** SOURCE EXCERPT **
-- -- --

Liga MX

Three things about Liga MX’s 2019 Apertura Week 13

Coming up on yet another international break, Liga MX has now completed 13 of its 19 weeks. As it stands now, 17 of the league’s 19 teams are either in position to make the Liguilla or within six points of a spot. Only Juárez and Veracruz fall outside of that bubble, and Juárez is just seven points out with six weeks to go (and Veracruz is Veracruz). It’s a great thing for all teams and the league in general to be coming back from the break with every single game on the schedule being meaningful in some way. Fans of 18 teams are going to tune in to see where their team winds up, while Veracruz fans will want to see if they’ll win a game ever again.

The league in particular has to be happy with this, as the longer games continue to have meaning the more valuable the product is to television companies and advertising sponsors. More people will tune in to games that are meaningful and not just contractual obligations, and this too will increase the value of the product as well as the interest in the product from people who may not have been interested before.

This is a great thing, because the product on the field is great to watch both in terms of quality of play and entertainment value. While the quality of play may not quite match the top European leagues, I’ll put the entertainment value up of Liga MX up against any league any day.

1.) The stoppage time of the Xolos-Atlas game was insane. Xolos had been protecting a one-goal lead while playing down a player since the 72nd minute. The game had devolved into a kind of boring slog where Xolos were doing what they could to kill the clock while Atlas were pushing players forward to try and get an equalizer. In the 87th minutes, it all started to unravel for the Aztec Canines as Camilo Sanvezzo drove forward into the Atlas box. Goalkeeper Camilo Vargas came out and made a sliding stop on Sanvezzo, and Sanvezzo hit the deck. Referee Diego Montaño showed Sanvezzo a yellow card for simulation, however it appeared that while Sanvezzo had embellished the contact to try and draw another penalty, contact was made. It wasn’t a great deal of contact, and I’d have been fine with a no call.

As things always seem to do, this had repercussions. Two minutes later, Kevin Balanta would be shown a yellow card for a hard foul on Jesús Angulo. Montaño went to VAR and took back his yellow and gave Balanta a red. Montaño again seemed to choose the harsher of the two options when either would have been acceptable. This put Xolos down two players, but it was already into stoppage time and surely Xolos would find a way to hang on right?

Four minutes into stoppage, Sanvezzo took a heavy touch on a throw in and it went back out of bounds. Whether it was out of frustration, an attempt to waste time, or both, Sanvezzo chipped the ball up and over the Xolos bench. Montaño immediately reached for his card, and Sanvezzo collapsed on the turf. Montaño showed the second yellow and red, sending a third Xolos player to an early bath.

-- -- --

** MATERIAL PROVIDED **
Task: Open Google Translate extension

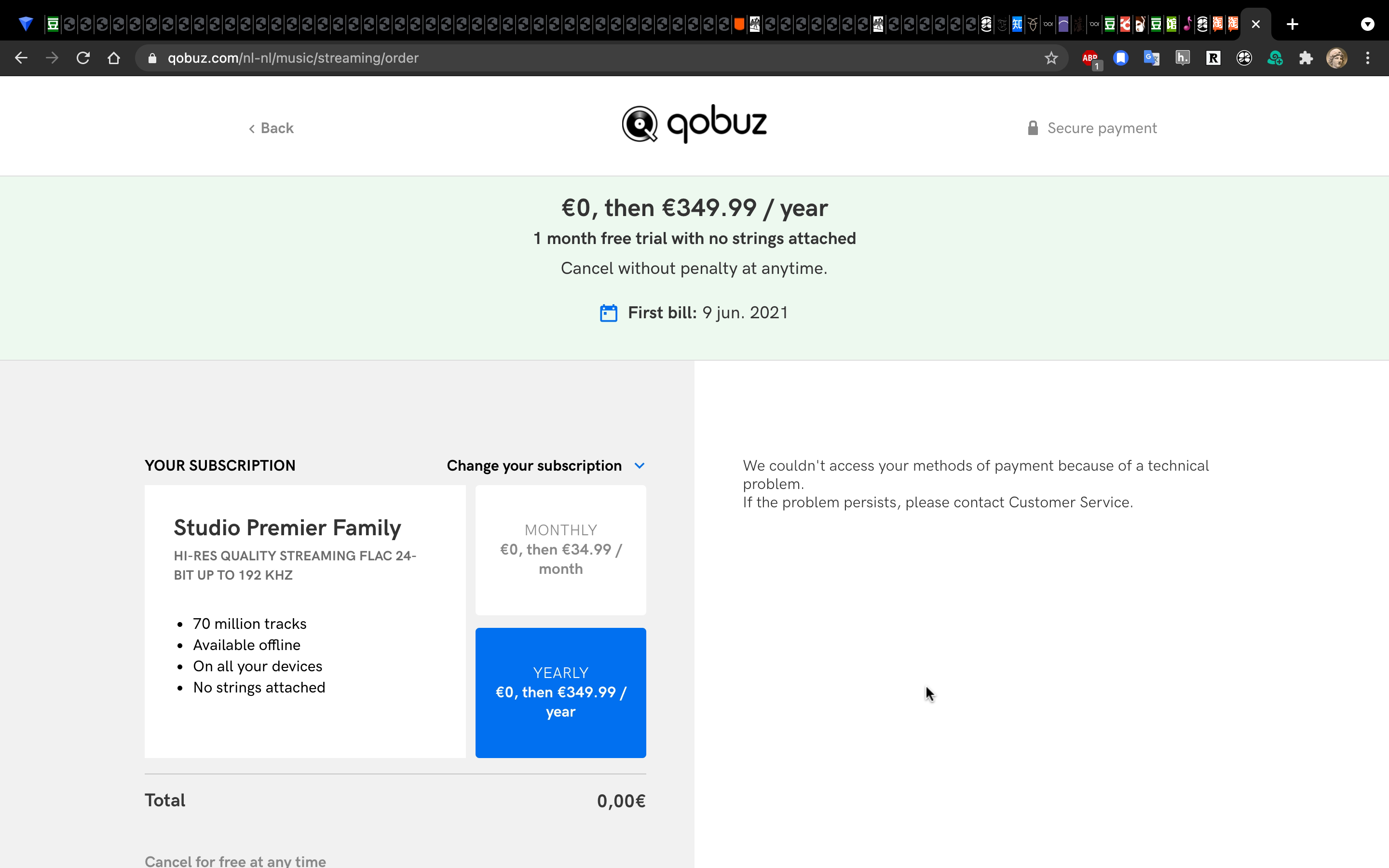Action: click(1151, 58)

-- -- --

** SHORT PROBLEM **
Reproduce the passage of the Liga MX article starting at "As things always" and ending at "an early bath.", substituting "Diego Montaño" for "Montaño".

** WORKED SOLUTION **
As things always seem to do, this had repercussions. Two minutes later, Kevin Balanta would be shown a yellow card for a hard foul on Jesús Angulo. Diego Montaño went to VAR and took back his yellow and gave Balanta a red. Diego Montaño again seemed to choose the harsher of the two options when either would have been acceptable. This put Xolos down two players, but it was already into stoppage time and surely Xolos would find a way to hang on right?

Four minutes into stoppage, Sanvezzo took a heavy touch on a throw in and it went back out of bounds. Whether it was out of frustration, an attempt to waste time, or both, Sanvezzo chipped the ball up and over the Xolos bench. Diego Montaño immediately reached for his card, and Sanvezzo collapsed on the turf. Diego Montaño showed the second yellow and red, sending a third Xolos player to an early bath.